A basic usage is below.

moPepGen splitFasta \
  --gvf \
    path/to/gSNP.gvf \
    path/to/gINDEL.gvf \
    path/to/reditools.gvf \
  --variant-peptides path/to/variant.fasta \
  --index-dir path/to/index \
  --max-source-groups 1 \
  --output-prefix path/to/split

The example above splits the variant peptide sequence database into four FASTA files, split_gSNP.fasta, split_gINDEL.fasta, split_RNAEditing.fasta, split_Remaining.fasta. Variant peptides are split into individual FASTA file of its variant source group based on the order of GVF files. Peptides with more than one variant sources are written into the *_Remaining.fasta because the --max-source-groups is set to 1.

Group sources

Sometimes we want to group variant sources together. See example below.

moPepGen splitFasta \
  --gvf \
    path/to/gSNP.gvf \
    path/to/gINDEL.gvf \
    path/to/reditools.gvf \
  --variant-peptides path/to/variant.fasta \
  --index-dir path/to/index \
  --group-source Coding:gSNP,gINDEL \
  --order-source Coding,RNAEditing \
  --max-source-groups 1 \
  --output-prefix path/to/split

This example outputs three split FASTA files, split_Coding.fasta, split_RNAEditing.fasta, and split_Remaining.fasta.

Additional split

Additional split allows you to split the records with the source group specified that would otherwise be placed along with all other records exceeding --max-source-groups into remaining.fasta. See the example below.

moPepGen splitFasta \
  --gvf \
    path/to/gSNP.gvf \
    path/to/gINDEL.gvf \
    path/to/reditools.gvf \
  --variant-peptides path/to/variant.fasta \
  --index-dir path/to/index \
  --max-source-groups 1 \
  --additional-split gSNP-gINDL gSNP-RNAEditing \
  --output-prefix path/to/split

As a result, split_gSNP.fasta and split_gINDEL.fasta will be written. split_gSNP-gINDEL.fasta and split_gSNP-RNAEditing.fasta will also be written although the number of variant sources (2) is larger than the value specified through --max-source-groups.

Arguments

-h, --help

show this help message and exit

--gvf <files> Path

File path to GVF files. All GVF files must be generated by moPepGen parsers. Valid formats: ['.gvf']

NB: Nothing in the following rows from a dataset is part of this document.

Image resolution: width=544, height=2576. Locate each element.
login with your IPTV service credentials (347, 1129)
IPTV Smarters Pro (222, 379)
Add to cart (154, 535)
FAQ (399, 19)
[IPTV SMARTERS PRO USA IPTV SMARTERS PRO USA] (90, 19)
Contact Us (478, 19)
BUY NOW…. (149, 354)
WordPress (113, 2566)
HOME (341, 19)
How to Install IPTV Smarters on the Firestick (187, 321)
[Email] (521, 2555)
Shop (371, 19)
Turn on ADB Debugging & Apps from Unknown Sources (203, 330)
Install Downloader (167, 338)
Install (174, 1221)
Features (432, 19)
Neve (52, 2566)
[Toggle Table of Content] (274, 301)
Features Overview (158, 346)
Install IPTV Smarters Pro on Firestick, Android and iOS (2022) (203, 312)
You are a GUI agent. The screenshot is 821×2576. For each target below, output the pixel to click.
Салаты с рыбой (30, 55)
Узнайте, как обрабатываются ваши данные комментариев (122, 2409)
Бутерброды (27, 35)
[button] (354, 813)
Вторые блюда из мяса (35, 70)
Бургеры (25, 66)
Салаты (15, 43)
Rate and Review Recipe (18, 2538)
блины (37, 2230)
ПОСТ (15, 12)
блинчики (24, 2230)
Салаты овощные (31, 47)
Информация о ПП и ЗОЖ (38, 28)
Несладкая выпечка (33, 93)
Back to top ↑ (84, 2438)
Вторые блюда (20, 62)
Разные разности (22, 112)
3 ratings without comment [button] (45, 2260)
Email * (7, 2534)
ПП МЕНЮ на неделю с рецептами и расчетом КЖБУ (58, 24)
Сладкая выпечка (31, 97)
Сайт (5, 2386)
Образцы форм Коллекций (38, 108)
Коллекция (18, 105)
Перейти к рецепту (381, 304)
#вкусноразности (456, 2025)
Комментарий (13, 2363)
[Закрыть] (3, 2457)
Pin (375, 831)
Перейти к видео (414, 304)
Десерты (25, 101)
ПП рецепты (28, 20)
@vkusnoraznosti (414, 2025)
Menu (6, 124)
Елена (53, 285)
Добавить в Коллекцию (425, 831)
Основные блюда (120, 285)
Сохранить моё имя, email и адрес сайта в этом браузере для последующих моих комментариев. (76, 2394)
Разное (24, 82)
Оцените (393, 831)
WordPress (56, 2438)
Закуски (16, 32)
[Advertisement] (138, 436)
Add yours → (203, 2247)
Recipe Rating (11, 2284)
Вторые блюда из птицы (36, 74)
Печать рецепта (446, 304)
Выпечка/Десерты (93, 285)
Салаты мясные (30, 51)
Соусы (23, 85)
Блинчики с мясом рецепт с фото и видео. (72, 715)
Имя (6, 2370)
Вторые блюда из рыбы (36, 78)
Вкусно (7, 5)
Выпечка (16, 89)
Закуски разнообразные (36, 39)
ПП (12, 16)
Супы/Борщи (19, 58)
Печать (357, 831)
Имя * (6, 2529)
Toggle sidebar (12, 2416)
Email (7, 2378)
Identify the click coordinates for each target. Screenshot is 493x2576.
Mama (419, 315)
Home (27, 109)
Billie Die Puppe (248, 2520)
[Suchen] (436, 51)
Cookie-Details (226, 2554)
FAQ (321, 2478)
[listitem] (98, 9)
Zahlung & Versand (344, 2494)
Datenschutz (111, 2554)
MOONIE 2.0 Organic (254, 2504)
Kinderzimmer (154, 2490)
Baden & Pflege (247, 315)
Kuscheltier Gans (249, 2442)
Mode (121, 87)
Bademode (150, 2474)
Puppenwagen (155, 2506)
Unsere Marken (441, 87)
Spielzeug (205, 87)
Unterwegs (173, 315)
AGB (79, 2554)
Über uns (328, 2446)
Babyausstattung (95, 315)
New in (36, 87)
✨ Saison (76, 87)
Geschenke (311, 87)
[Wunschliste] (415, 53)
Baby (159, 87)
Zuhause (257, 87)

--variant-peptides <file> Path

File path to the variant peptide FASTA database file. Must be generated by moPepGen callVariant. Valid formats: ['.fasta', '.fa']

--novel-orf-peptides <file> Path

File path to the novel ORF peptide FASTA database file. Must be generated by moPepGen callNovelORF. Valid formats: ['.fasta', '.fa']

--alt-translation-peptides <file> Path

File path to the alt translation peptide FASTA file. Must begenerated by moPepGen callAltTranslation. Valid formats: ['.fasta', '.fa']

-o, --output-prefix <value> Path

Output prefix

--order-source <value> str

Order of sources, separate by comma (e.g., SNP,SNV,Fusion). Whildcard characters are supported. "SNV-*" will match all peptides with SNV with or without other variant sources. "SNV-+" will match all peptides with SNV with at least another variant source.

--group-source <value> str

Group sources. The peptides with sources grouped will be written to the same FASTA file. E.g., "PointMutation:gSNP,sSNV INDEL:gINDEL,sINDEL".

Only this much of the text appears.